Continue the commentary below on the American Health Care Act and diabetes, picking up right after its final sentence.

--- DOCUMENT EXTRACT ---
-- Opening Marker --

Healthcare coverage in the U.S. neared a tipping point today, as the American Health Care Act (AHCA) - the proposed replacement to the Affordable Care Act (ACA) introduced by the Obama administration seven years ago – neared a Congressional vote. The vote was postponed at the 11th hour, after it became clear that it wouldn’t have enough support to pass the House of Representatives. Healthcare is an unbelievably complex issue, and we are glad to see that the delayed vote will prompt further discussions on the future of healthcare in the United States.

In its current form, the proposed AHCA is particularly troubling for people with prediabetes and diabetes, and for the diabetes field as a whole. This is especially true because the proposed plan shows the greatest increase in premiums for those in their 50s and early 60s (before qualifying for Medicare). Prediabetes rates increase with age, and with this comes an increase in the number of people living with and being diagnosed with type 2 diabetes. The proposed bill would raise costs for the very group that is at the highest risk for diabetes and the complications that can come with it. The Congressional Budget Office estimated that 24 million more people will be uninsured under the proposed AHCA than there are today – we suspect that these reductions in coverage will disproportionately occur among groups with the highest diabetes risk, including low-income Americans and people over the age of 50. Among Americans age 65 and over, 83% have either diabetes or prediabetes. As Americans move toward that age, we certainly don't want them to be unduly burdened in their efforts to be healthy as possible. And we don't want them to bear excessive costs either.

-- Closing Marker --

--- DATA FOR ANALYSIS ---
-- Opening Marker --

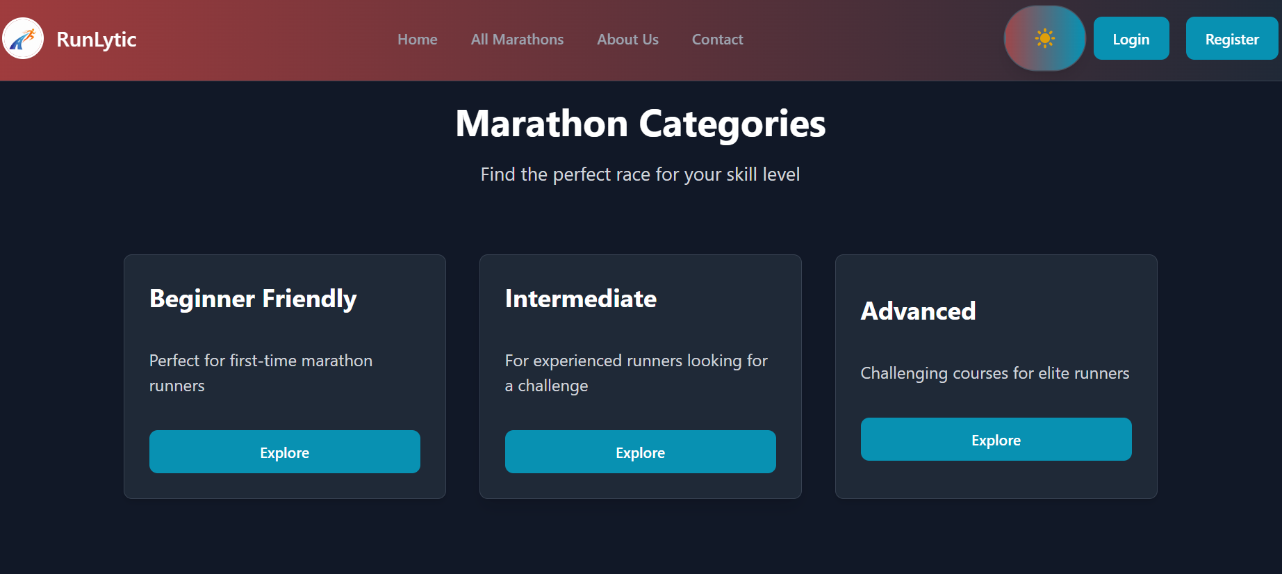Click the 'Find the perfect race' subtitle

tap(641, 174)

-- Closing Marker --
-- Opening Marker --

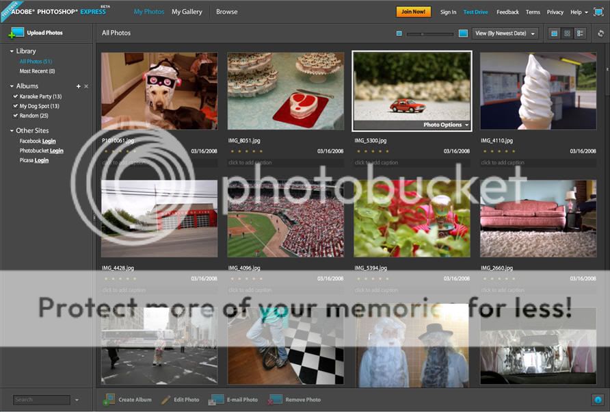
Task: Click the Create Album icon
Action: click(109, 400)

-- Closing Marker --

--- SOLVED EXERCISE ---
We have often said that diabetes is the public health challenge of our generation – almost 30 million people in the United States have diabetes, and 8 million of those people don’t know it. Almost 90 million more are living with prediabetes. Diabetes and prediabetes come at a cost of over $300 billion per year in the United States. We strongly believe that one of the keys to reining in this cost is investment in prevention – prevention of type 2 diabetes in people who are at risk (e.g. with prediabetes), and prevention of complications for those living with diabetes.

The ACA as it stands (often called Obamacare) is far from a perfect system, and we hope the current discussion will lead to a serious look at some of its flaws for example, it has been associated with the shifting of health coverage extra costs from employers to employees. But the ACA had certain positives for chronic conditions like diabetes that we feel it is essential to keep, most notably 1) the requirement that insurers cover people with pre-existing conditions and, 2) the coverage of preventive services, including the plan to start covering diabetes prevention programs (DPPs) for people with prediabetes beginning in 2018.

We are glad to see that the proposed AHCA has kept coverage for pre-existing conditions, and we urge policymakers to maintain coverage for essential health benefits inlcuding preventive services. Given the delay of the House vote, there is obvious uncertainty about what will happen. In fact, as we were writing this, the headline broke: “Pass Health Bill or Obamacare Stays, Trump Tells the G.O.P.” Regardless if the ACA stays or goes, we urge that the ongoing debate sparks an increased look at the importance of health coverage and chronic conditions. As we said, diabetes is critical public health challenge of our generation. It is crucial that whatever changes come to the healthcare landscape, people with or at risk for prediabetes, diabetes, and other chronic conditions are still able to access and afford healthcare.